**Task directions**
Begin at the line containing "Viewport: 1737px width, 938px height." in the data below and go on through the line containing "Follow the Tomcat", repeating each line exactly; include both ends and no other line.

**Information shown**
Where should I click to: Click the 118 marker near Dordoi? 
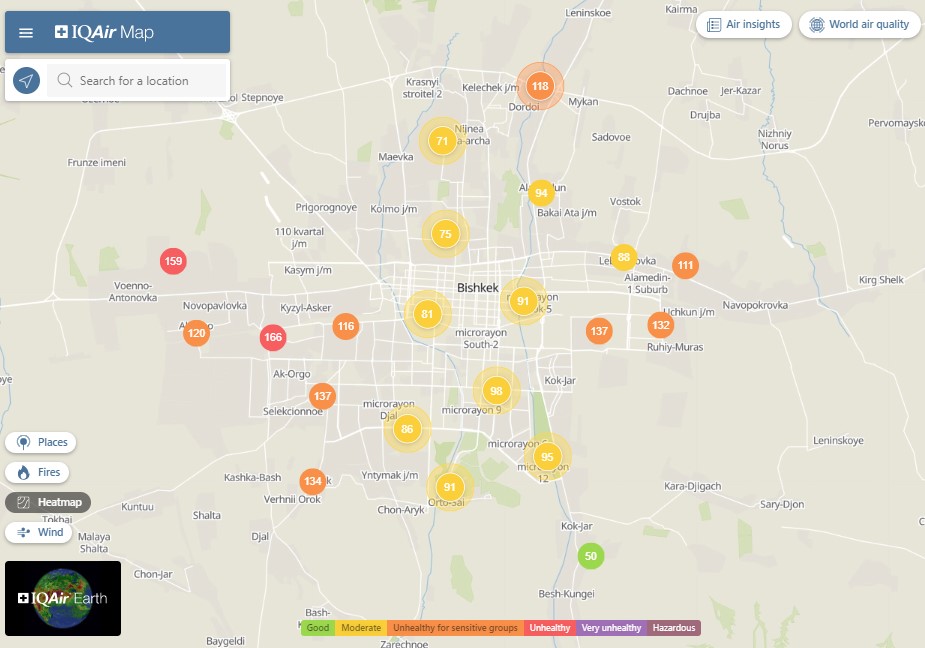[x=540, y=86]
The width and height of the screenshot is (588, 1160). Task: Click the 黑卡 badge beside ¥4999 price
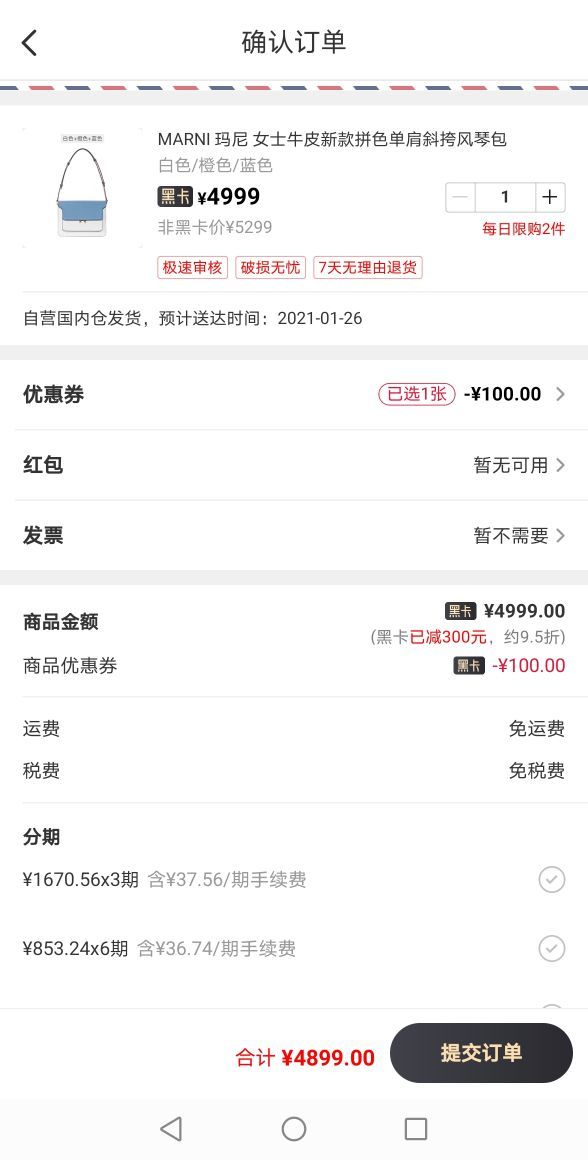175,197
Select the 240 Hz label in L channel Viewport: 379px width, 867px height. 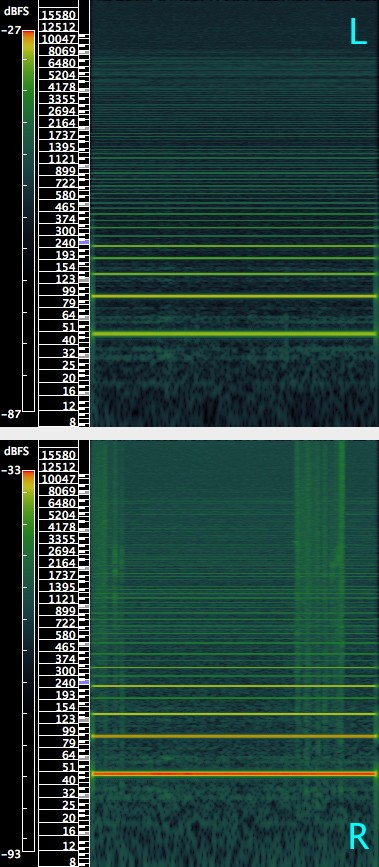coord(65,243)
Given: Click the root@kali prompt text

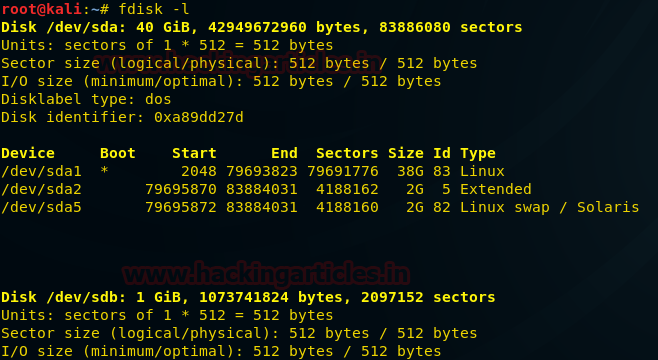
* * *
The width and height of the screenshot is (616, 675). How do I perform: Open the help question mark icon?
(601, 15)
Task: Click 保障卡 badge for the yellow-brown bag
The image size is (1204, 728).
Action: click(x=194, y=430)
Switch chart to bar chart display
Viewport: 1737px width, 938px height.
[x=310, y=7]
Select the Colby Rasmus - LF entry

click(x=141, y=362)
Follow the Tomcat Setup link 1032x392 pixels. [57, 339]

**Solution to the exercise**
Viewport: 1737px width, 938px height.
[x=310, y=7]
Select the Colby Rasmus - LF entry

click(x=141, y=362)
Follow the Tomcat Setup link 1032x392 pixels. [57, 339]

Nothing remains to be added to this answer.